TITLE: Tangles: A Story About Alzheimer’s, My Mother, & Me
AUTHOR: Sarah Leavitt
PUBLISHER: Skyhorse Publishing
PUBLISHED: 2012 (Originally published by Freehand Books in 2010)
PROCUREMENT: Public library
RELATIONSHIP TO AUTHOR: None
VERDICT: Highly recommended
Tangles is Sarah Leavitt’s graphic memoir that recounts 8 years of turmoil in her life beginning with when she suspects something is wrong with her mother, Midge, and ends with Midge’s death. Leavitt’s father, Rob, cares for Midge at home for as long as he can. Meanwhile, Leavitt, her younger sister, Hannah, and Midge’s sisters, Debbie and Sukey, help Rob support and care for Midge while her brain deteriorates from Alzheimer’s disease. Tangles refers both to the complicated relationships in the family caused by the disease and the very curly hair that both Leavitt and her mother possess.
The introduction to Tangles reminds readers that this is only the perspective of the author, that she assembled this book from notes and sketches, and that the story would be different from other family members’ points of view. Her disclaimer allowed me to forgive some of the anger that I see poured onto certain family members, like Debbie and Hannah, who don’t look favorably in the memoir when they are bossy or demanding while appearing uninvolved and selfish. Leavitt also admits that she visited three times a year (she lives over 3,500 miles away) and was not with her family constantly, like Hannah and Rob. Leavitt’s acknowledgement that her sister and father may be more stressed out or impatient because they’re watching Midge fade away up close also let me forgive those characters who appear unlikeable. Clearly, they’re under more stress and live with the disease day-to-day. Due to the distance, she gets jealous, even of a cold-hearted cat that doesn’t respond to Midge that Midge mindless loves anyway, when she visits her mother.

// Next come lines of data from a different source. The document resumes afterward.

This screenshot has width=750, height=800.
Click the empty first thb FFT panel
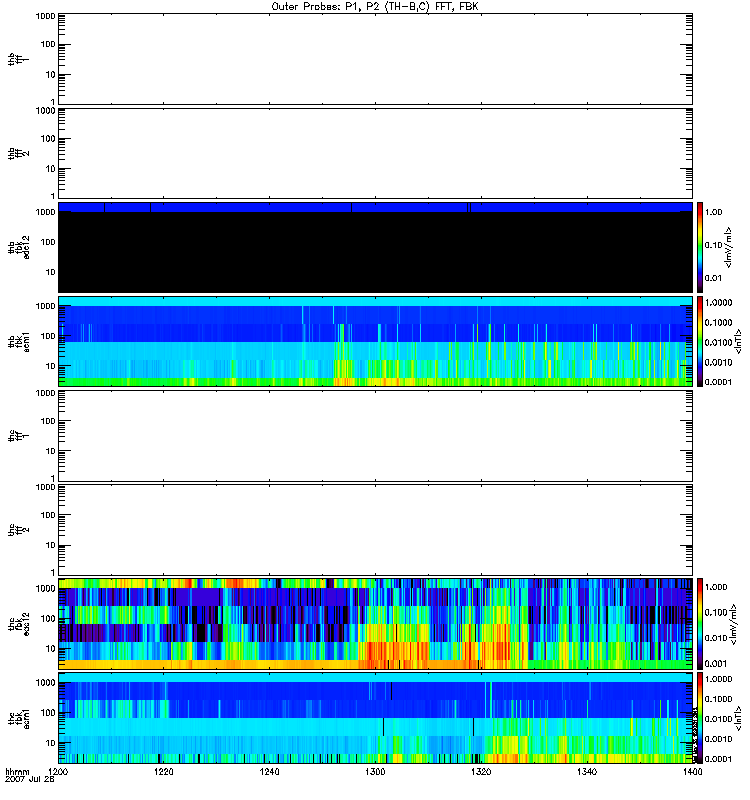pos(375,59)
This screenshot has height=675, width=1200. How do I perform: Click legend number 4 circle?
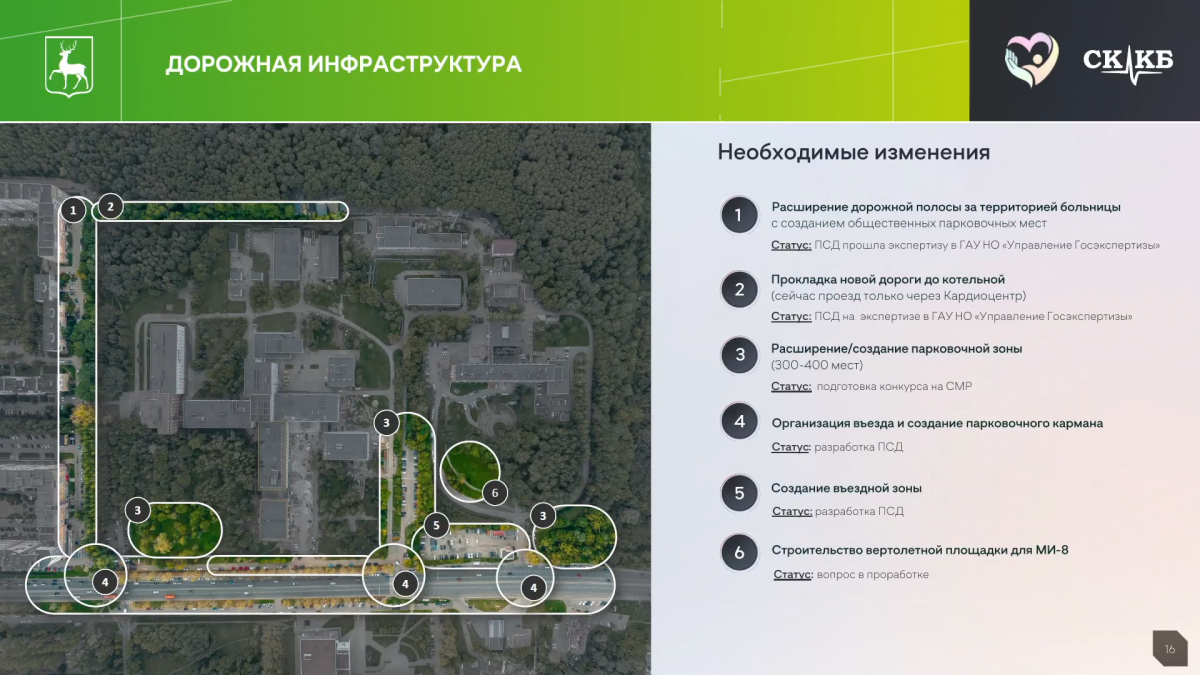tap(739, 422)
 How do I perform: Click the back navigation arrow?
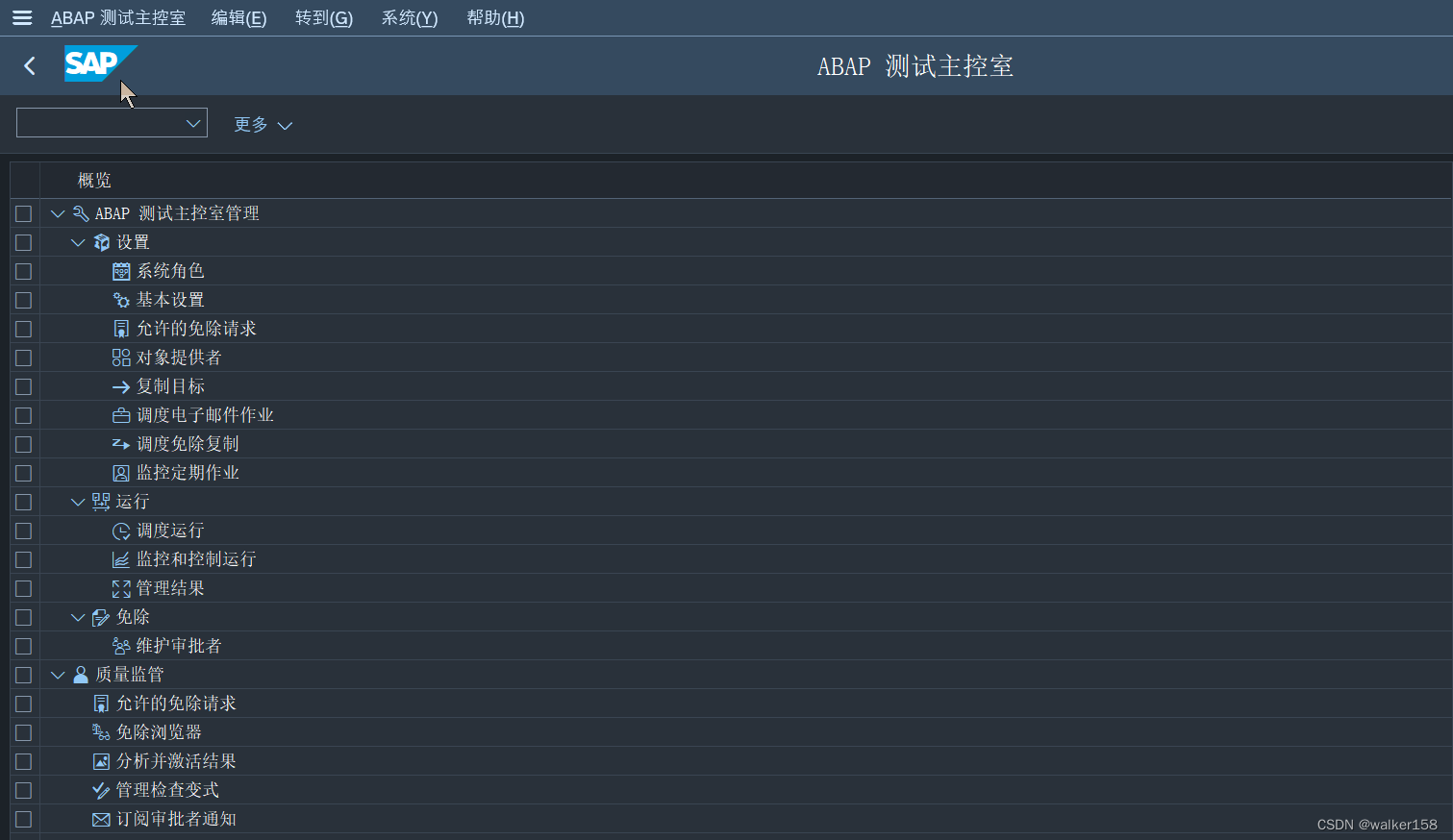(x=29, y=64)
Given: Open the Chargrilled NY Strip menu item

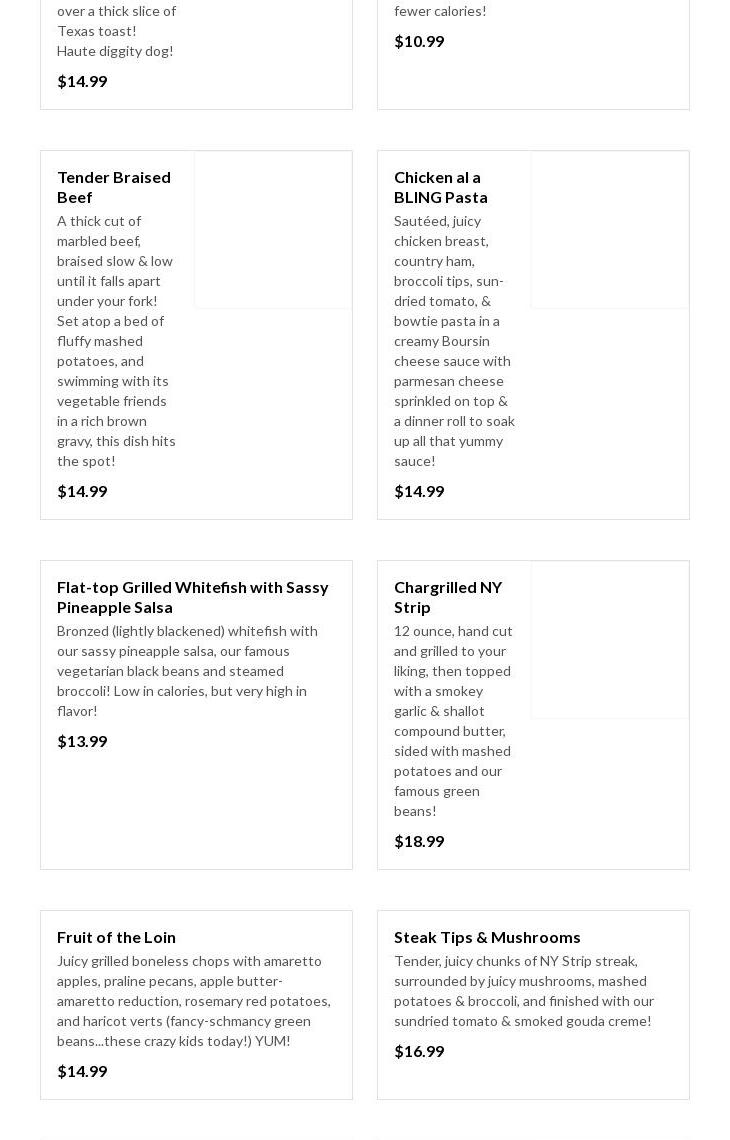Looking at the screenshot, I should (447, 597).
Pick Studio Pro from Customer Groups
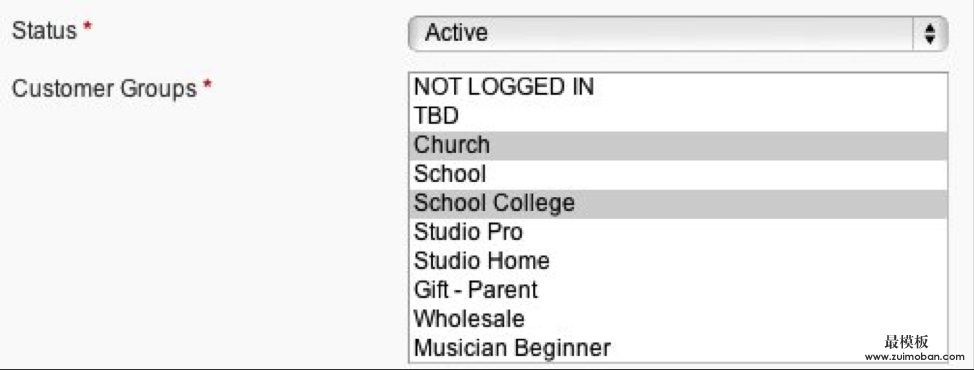Viewport: 974px width, 370px height. pos(678,232)
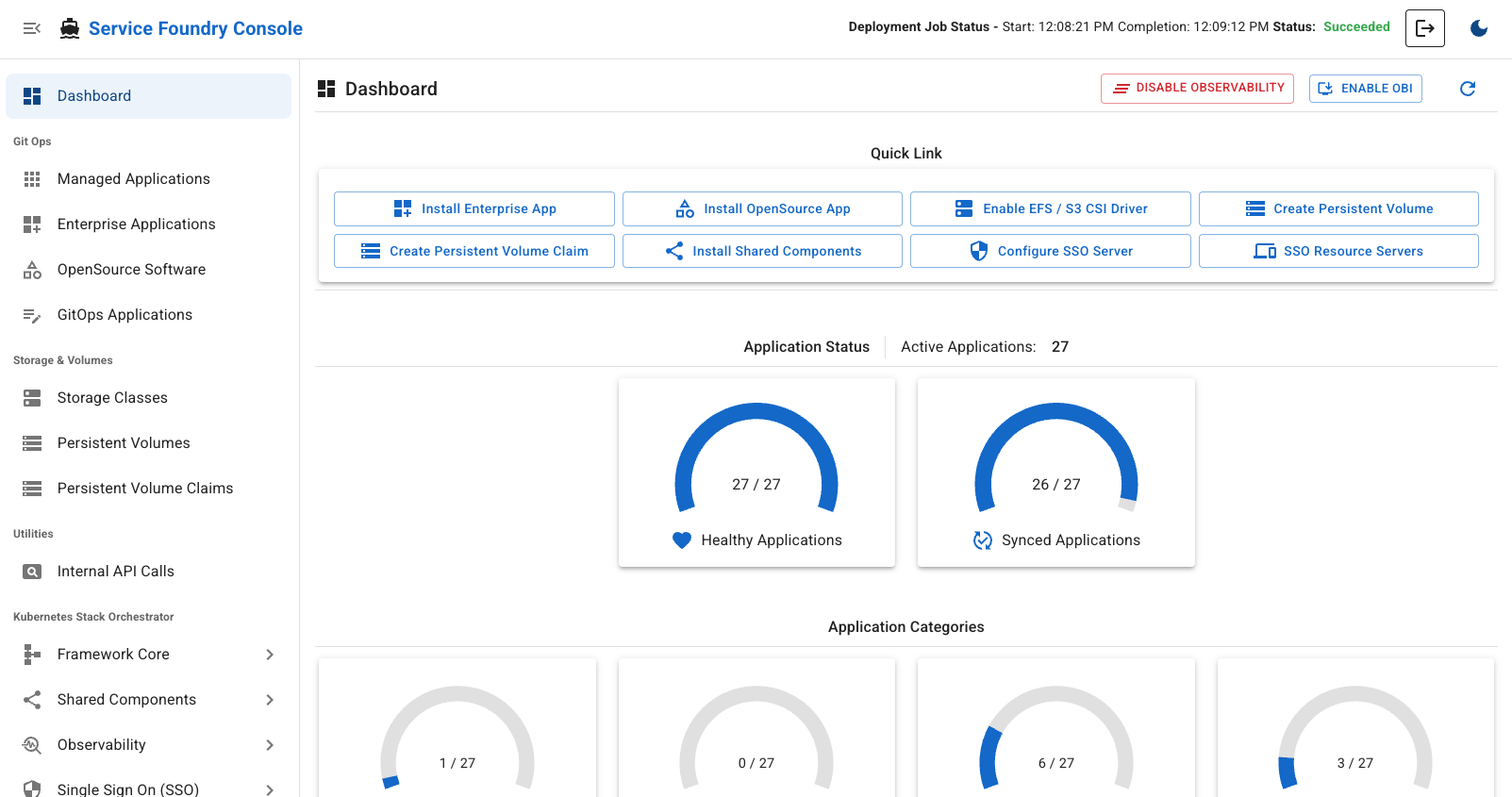
Task: Open Managed Applications from the sidebar
Action: [133, 179]
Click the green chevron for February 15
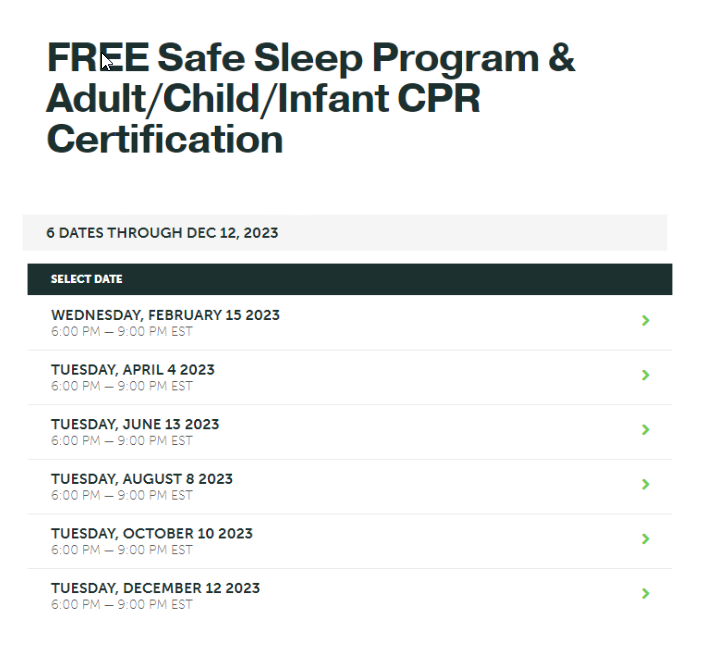This screenshot has width=706, height=650. coord(645,320)
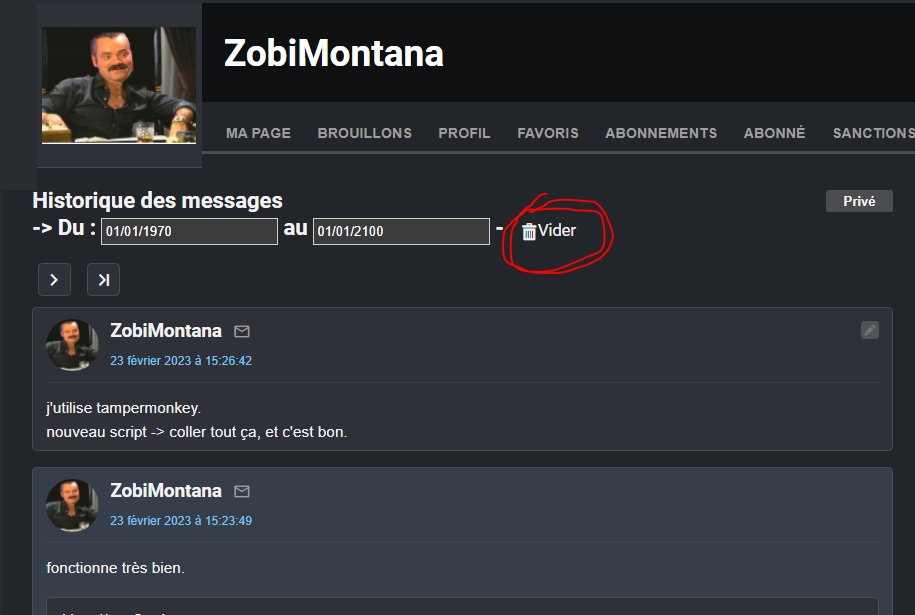The image size is (915, 615).
Task: Open timestamp link 23 février 2023 à 15:26:42
Action: 181,361
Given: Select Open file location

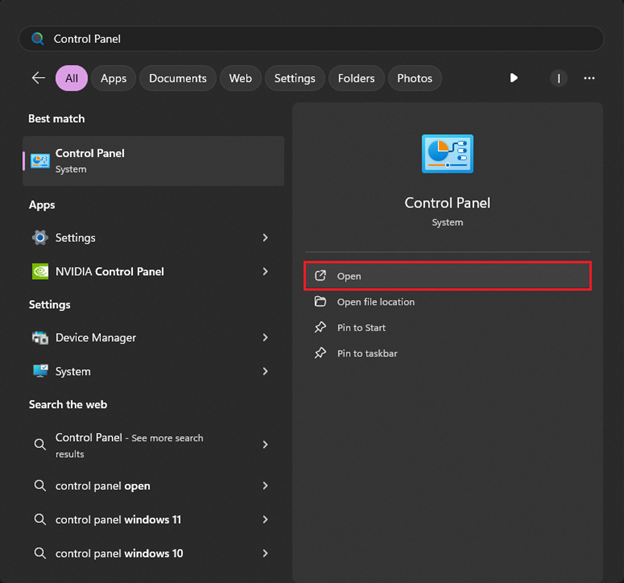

The simple drawings afford the family, especially the mother, privacy during a time marked by frustration, problems with hygiene, and anger. The drawings also let Midge keep some of her “sweetness,” as she calls it. There are images in which you can tell it’s her from her curly hair in a pony tail and glasses, but the rest is nondescript. Then Leavitt gives her mom a smile, just a simple pencil line U-shaped smile. Midge’s hands are drawn (without fingers, like mittens, almost) clasped together in front of her chest, apparently a common pose for those with Alzheimer’s, but it makes her look hopeful and cheerful, like she’s thinkingmarvelous! Seeing the mother in detail would have made me unable to insert myself or my loved ones into the people depicted. After Midge falls and bruises and cuts her face, Leavitt can’t stop taking pictures, and it was in that moment that I realized I was grateful I couldn’t see the detail that photos or highly-detailed drawings would provide. I was shielded.
Despite the simple drawing style, Leavitt can draw well. She describes sitting with her mother and Debbie in Midge’s final days and drawing the two women. Those drawings are included in the book, and you can see the skill of the author. Because Alzheimer’s is such a hard disease to experience, either from the patient’s or the family’s point of view, these simple drawings provide a distance that allows us to peek into the lives of the Leavitt family and stick around until the end. I became so attached to Leavitt’s family that I don’t know if I could have finished the memoir if the drawings were more detailed. At one point I was crying; during the entire ending, my chest was tight with feelings of sadness and dread. Midge was a kindergarten teacher, a pioneer, a woman who didn’t have a TV, a person who protested injustice, one who encouraged creativity. Then, Midge changed.
During the 2 years that Rob and Midge pretend like nothing is wrong prior to a diagnosis is when they could have discussed Midge’s future and treatment (because she still would have had the cognition to do so). Leavitt recalls her aunt Debbie saying it was too late for Midge to decide to kill herself because she didn’t have the cognitive capacity by the time she was diagnosed. Later, Leavitt learns that a friend’s grandmother killed herself; the woman suspected she had Alzheimer’s, was immediately diagnosed, and did away with herself. Heavy moments like this made me wonder what I would want for my own parent or grandparent, or even myself, should I have such a debilitating disease, which is one of the highlights of Tangles: it opens the door to end-of-life conversations that people in the Unites States don’t like to have. On the other hand, the hardest part didn’t appear to me to be what to do near Midge’s death, but accepting the fact that she wasn’t stressed, menopausal, or depressed; she had Alzheimer’s.
Tangles really would be impossible to finish if Leavitt didn’t balance the challenges of Alzheimer’s with small moments that Leavitt and her family treasure. When Leavitt and Hannah take their mother to a park to feed the deer, they are surprised by a sudden storm. Though the sisters drag their mother to refuge, Midge keeps leaning out into the rain and then begins to taste it. This small act makes the sisters realize that rain is not the worst thing, and they run home through the storm, laughing and jumping in puddles. In that moment, Midge seems healthy, and the story feels almost comforting despite all the sorrows it details.